A comissão Oceanográfica Intergovernamental da Unesco estima que até 2100, 70% dos corais de água fria estarão expostos a ambientes corrosivos. Em geral, esses organismos estão suportando um aumento 100 vezes mais rápido da mudança na acidez dos últimos 20 milhões de anos.

A pesquisadora Joseane Marques, do Zuckerberg Institute for Water Research de Israel, ressalta que o equilíbrio dinâmico dos oceanos está sendo muito alterado com o processo de acidificação. Os organismos calcificadores são particularmente afetados porque a acidificação diminui a disponibilidade de íons que esses seres utilizam para formar seu esqueleto. Além da importância na cadeia alimentar marinha e até no consumo humano, esses organismos possuem a função de construir habitats para outras espécies. Os corais, por exemplo, atraem 25% da biodiversidade do oceano.

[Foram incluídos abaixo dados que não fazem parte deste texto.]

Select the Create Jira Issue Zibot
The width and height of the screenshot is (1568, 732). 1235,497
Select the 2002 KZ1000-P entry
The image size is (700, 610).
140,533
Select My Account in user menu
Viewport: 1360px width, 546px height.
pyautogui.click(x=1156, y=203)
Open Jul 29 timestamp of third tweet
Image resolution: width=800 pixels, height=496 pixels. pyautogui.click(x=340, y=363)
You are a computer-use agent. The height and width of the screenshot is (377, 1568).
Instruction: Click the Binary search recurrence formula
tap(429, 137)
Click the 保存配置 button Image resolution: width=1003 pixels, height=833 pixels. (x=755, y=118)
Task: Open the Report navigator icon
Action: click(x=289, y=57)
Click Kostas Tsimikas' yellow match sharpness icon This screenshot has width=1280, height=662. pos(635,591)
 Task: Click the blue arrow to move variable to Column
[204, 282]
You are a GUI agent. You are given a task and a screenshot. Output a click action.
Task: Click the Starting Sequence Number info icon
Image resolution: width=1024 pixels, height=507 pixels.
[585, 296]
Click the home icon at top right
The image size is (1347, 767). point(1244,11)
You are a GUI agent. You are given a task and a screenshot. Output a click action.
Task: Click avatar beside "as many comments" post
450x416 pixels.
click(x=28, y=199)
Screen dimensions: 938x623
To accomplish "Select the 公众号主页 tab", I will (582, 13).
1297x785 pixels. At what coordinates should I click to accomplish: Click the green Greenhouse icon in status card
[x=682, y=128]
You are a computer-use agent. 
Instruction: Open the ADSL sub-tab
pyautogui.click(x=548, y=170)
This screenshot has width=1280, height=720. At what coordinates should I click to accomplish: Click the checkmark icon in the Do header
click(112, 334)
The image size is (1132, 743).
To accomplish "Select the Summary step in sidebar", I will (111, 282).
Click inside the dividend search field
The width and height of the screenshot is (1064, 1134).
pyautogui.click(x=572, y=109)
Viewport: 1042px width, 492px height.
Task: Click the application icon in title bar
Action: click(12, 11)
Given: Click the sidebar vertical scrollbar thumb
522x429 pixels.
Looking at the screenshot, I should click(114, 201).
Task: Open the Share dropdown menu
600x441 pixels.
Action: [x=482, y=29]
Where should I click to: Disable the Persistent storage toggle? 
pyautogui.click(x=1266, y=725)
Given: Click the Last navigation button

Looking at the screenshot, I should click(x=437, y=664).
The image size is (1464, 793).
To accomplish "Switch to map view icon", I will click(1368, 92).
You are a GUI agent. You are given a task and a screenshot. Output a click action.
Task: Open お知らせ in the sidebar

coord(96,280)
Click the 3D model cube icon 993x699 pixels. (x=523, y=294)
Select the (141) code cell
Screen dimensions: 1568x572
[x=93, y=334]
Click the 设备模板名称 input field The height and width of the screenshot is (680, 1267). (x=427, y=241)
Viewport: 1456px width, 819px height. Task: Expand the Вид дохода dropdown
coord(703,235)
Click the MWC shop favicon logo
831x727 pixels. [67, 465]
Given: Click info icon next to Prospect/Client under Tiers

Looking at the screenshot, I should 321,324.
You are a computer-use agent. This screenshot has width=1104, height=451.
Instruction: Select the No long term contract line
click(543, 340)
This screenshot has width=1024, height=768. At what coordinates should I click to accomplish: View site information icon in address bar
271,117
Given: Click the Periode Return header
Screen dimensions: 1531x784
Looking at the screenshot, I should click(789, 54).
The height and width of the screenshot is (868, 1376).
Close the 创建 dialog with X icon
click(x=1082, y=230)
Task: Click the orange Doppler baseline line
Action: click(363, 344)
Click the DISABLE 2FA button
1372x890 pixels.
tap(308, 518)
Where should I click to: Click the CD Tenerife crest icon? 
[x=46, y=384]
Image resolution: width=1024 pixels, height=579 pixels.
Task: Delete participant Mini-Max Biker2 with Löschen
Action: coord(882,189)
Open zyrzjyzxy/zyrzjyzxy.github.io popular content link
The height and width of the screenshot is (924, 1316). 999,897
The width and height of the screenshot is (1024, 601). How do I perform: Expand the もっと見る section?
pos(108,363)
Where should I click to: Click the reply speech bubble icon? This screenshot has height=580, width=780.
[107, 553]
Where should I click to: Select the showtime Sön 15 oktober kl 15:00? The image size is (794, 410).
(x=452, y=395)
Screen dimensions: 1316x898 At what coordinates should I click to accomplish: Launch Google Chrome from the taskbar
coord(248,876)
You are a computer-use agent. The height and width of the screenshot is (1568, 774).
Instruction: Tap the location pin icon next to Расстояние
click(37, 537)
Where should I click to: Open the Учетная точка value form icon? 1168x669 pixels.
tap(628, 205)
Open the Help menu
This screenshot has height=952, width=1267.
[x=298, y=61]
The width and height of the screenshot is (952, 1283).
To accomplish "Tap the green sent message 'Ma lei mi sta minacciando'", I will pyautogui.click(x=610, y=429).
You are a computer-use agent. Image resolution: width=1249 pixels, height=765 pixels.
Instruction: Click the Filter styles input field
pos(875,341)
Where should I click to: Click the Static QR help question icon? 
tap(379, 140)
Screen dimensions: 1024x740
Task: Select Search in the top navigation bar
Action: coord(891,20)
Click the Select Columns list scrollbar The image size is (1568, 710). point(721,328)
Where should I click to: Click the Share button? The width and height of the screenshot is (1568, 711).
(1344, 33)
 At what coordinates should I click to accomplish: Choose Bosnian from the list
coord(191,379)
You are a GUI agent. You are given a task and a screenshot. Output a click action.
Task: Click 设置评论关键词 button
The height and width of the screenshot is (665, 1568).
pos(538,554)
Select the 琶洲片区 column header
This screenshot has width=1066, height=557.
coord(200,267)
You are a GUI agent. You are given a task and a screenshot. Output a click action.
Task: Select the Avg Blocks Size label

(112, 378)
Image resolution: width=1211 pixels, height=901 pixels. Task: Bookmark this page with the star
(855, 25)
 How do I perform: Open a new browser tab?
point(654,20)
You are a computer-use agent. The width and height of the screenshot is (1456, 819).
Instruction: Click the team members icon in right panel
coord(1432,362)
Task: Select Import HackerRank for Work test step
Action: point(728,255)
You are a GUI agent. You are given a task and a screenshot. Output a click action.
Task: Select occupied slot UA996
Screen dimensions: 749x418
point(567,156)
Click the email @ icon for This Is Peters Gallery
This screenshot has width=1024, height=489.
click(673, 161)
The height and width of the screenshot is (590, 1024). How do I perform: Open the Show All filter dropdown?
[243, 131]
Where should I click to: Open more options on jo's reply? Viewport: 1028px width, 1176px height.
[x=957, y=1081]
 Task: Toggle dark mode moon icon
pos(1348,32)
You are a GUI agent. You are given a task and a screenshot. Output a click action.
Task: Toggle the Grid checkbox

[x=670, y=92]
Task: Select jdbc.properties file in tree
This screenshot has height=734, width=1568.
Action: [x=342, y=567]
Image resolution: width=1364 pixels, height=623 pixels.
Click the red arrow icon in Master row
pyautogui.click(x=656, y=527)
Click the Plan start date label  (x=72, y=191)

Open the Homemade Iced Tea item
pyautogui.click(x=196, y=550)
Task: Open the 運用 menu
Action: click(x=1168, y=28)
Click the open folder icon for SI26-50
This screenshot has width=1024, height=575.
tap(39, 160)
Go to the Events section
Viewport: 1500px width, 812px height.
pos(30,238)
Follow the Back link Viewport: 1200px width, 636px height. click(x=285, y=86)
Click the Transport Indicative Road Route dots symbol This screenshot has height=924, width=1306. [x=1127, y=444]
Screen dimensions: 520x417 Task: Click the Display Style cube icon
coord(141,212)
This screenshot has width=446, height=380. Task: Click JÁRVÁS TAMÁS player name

“Alguns trabalhos mostram que a acidificação afeta a navegação, olfato e visão dos peixes. Então você acaba tendo um desequilíbrio tanto em relação à caça como para fugir de predadores. É possível falar também sobre a importância da estrutura tridimensional dos recifes, servindo de abrigo para predadores, principalmente na parte mais vulnerável do ciclo de vida dos peixes. A longo prazo, sem os recifes, a população de peixes pode diminuir, afetando, inclusive, a pesca”, comenta Joseane Marques, pesquisadora do Zuckerberg Institute for Water Research de Israel

Os recursos pesqueiros também poderão ser afetados pela redução dos fitoplânctons, importante espécie na cadeia alimentar marinha. Mas como o paradigma da biologia enfatiza, o organismo mais bem adaptado ao meio sobrevive e passa suas características para os seus descendentes. No caso da acidificação dos oceanos não há exceção a essa regra. “Haverá uma reorganização do ecossistema. Alguns organismos serão beneficiados com a acidificação”, enfatiza Marques. Esse é o caso das cianobactérias, que, assim como as algas e plantas, retiram a energia necessária para a sua sobrevivência por meio de fotossíntese.

Para reverter o processo de acidificação dos oceanos algumas pesquisas apostam em uma resposta também oriunda da química. A medida da geoengenharia (área que estuda intervenções em grande escala no sistema terrestre para minimizar os efeitos dos problemas causados pelo ser humano) consiste em aumentar a alcalinidade do oceano. Em outras palavras, introduzir no oceano uma substância capaz de diminuir a acidez (na química, essas substâncias desempenham a função de base em uma solução).

“Esse é um processo que requer muito dinheiro. Uma das formas é injetar carbonato de cálcio, por exemplo. Só que ao fazer isso você vai alterar todo o sistema, sem saber como ele pode reagir. Os pesquisadores ainda estão fazendo uma série de testes para ver se é viável ou não”, declara Lencina-Avila.